As we wind down police forces, due to both the political climate and the ever shrinking pool of recruits; mass surveillance is the inevitable stop gap.
For the record, I’m not saying whether or not the movement is good or bad, I’m just saying it exists and it has enough political weight for the mainstream media to cover it. I am trying hard to be neutral even though our politics likely align
Why would the mainstream media waste its and our time covering a whacko fringe movement such as "the Earth is flat" rather than things that actually affect the world or the local community in a real way.
People who think the earth is flat, or we've never landed on the moon, or that the world will end when the Mayan calendar runs out of days, just don't matter and should not be recognized as if they do.
Nobody is winding down police forces, is what I said, not that you couldn't find some group of people on Twitter saying that we should. I'm not worried that any public school in the nation is going to teach about the atmosflat, and you don't need to worry about police abolition.
Yes, let’s completely ignore the Guardian article.
The difference between the two is that one is a source of amusement while the other group has already affected public policy and budgets. It’s estimated that there are 3 million flat earthers in the US, while there are approximately 50 million people who supported the defund the police movement in 2021.
Unlike the flat earth people, the defund the police populist movement actually has political clout and they have changed budgets for several police departments. If you stick your head in the ground, the progressive populists don’t magically go away
I think you might be on tilt. It's just a message board; I think we can be comfortable with what the thread says about our respective arguments, and wrap it up right here.
I am not on tilt. It’s more like you might have a problem ever admitting that you’re wrong even when it’s really obvious. You have nothing backing up your argument. The only thing that you’ve proven is that your ego is really fragile, and that you lean on personal insults when you’re losing arguments
You crossed into breaking the site guidelines far worse with this comment than anything else I've seen in this thread. That's not cool. Please don't do it again, regardless of how bad another comment is or you feel it is.

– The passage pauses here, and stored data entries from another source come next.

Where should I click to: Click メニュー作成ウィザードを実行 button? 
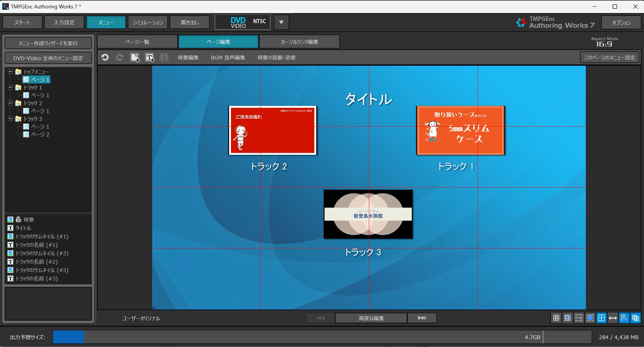coord(48,43)

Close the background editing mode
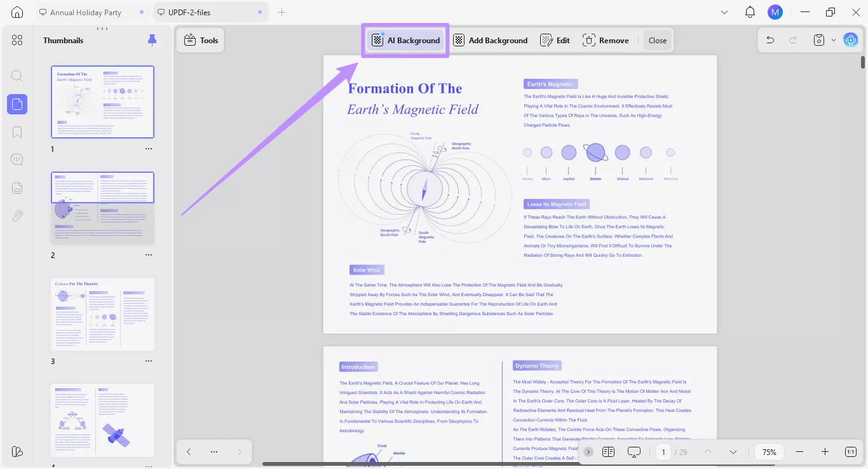(x=657, y=39)

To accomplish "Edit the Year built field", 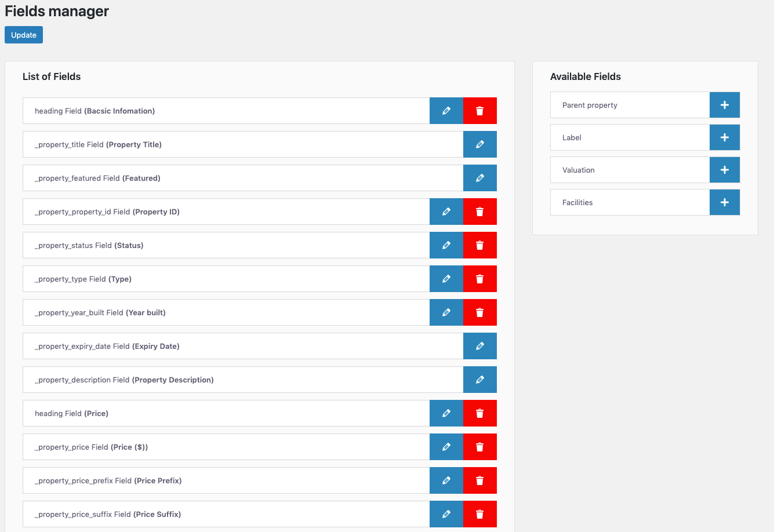I will click(446, 312).
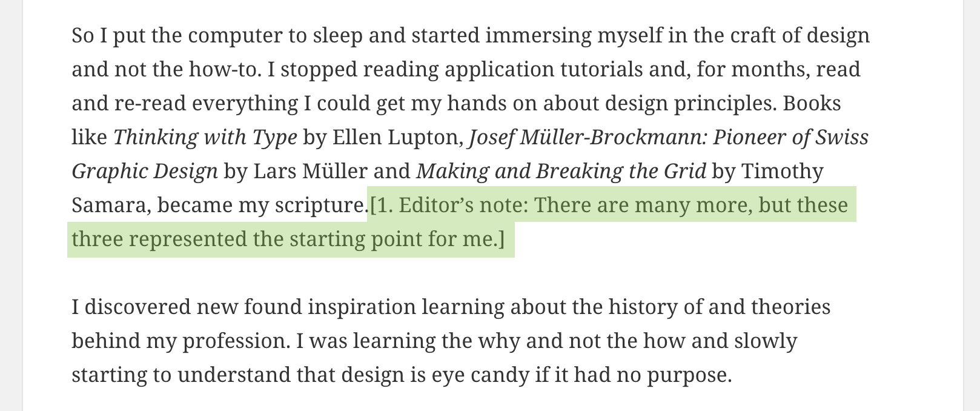Click the phrase "application tutorials"

coord(499,70)
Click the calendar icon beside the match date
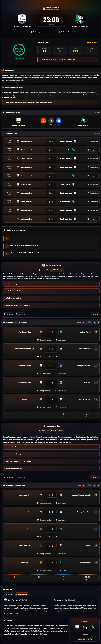101x644 pixels. pyautogui.click(x=32, y=32)
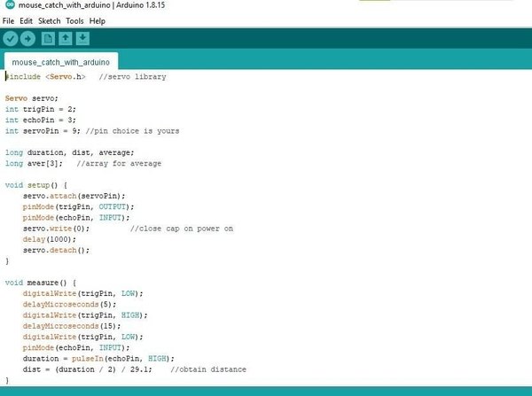This screenshot has height=396, width=532.
Task: Select the mouse_catch_with_arduino tab
Action: click(x=61, y=62)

All you're pointing out is that, amongst large groups of people, you can find (relatively) small numbers of people that share implausible beliefs. All anybody here is pointing out to you is that police departments aren't being wound down; the winding down of law enforcement is not, in fact, something we need to plan for or accommodate with technology.
Yes: they are a very small group of people, repudiated so decisively in the last Democratic primary cycle that Brandon Johnson had to run anti-defund in the Chicago mayoral runoff. Nobody is winding down the police. You've gone a little on tilt here.
This doesn't really mean much. People mean wildly different things by the term "defund", or by "redirecting resources". My municipality will start redirecting resources to non-police response in the coming year, in particular for after-the-fact responses to things like minor residential burglary (people stealing weed whackers from garages). Is that "defund"? People will say it is, but you know who else supports the move? Our local police department.
Police departments have been complaining for decades that they've been drafted into all sorts of roles they're not trained to do (or that are less important than the crime suppression role they're meant to have). Long before George Floyd, my cop acquaintances were complaining about how police are pulled into mental health wellness checking. The centerpiece of most named "defund" movements around the US has been non-police mental health response --- which, again, is something police generally agree with.
Here's one example [0]. I'm not sure what, if any, dent this makes relative to historical budget levels in US police forces, or if it truly counts as "winding down". But there are headlines
That’s two years old. Several of those cities have reversed course. NYC just gave a huge increase to the police, and a new Texas law forced Austin to refund. Others are mentioned as “planning to” which never happened.
Your linked article says they're struggling to hire enough cops. This seems like the opposite of winding down a department; they're attempting to grow.
No. Police forces have had shortages since the mid 2000s. It’s gotten worse since then. It’s been a regular news feature since about 2010. It’s old news
I think you should review how you came at this argument. 'Winding down' something and having a shortage of one of that thing's inputs are two very different concepts, and you seem to bounce back and forth between talking about it as a hiring problem vs an abolition effort.
Nobody is "winding down" their departments. At the absolute most, departments arent getting the same level of funding increases that theyre used to getting. Plus virtually all of the top national leaders, and all of the state/city level leaders are still pushing for overall increases in police funding.
Most people have no intention of "winding down" police forces. In fact, a lot of "defund the police" proposals would free up police resources that can then go toward catching criminals by not using them for things we don't need police involved in.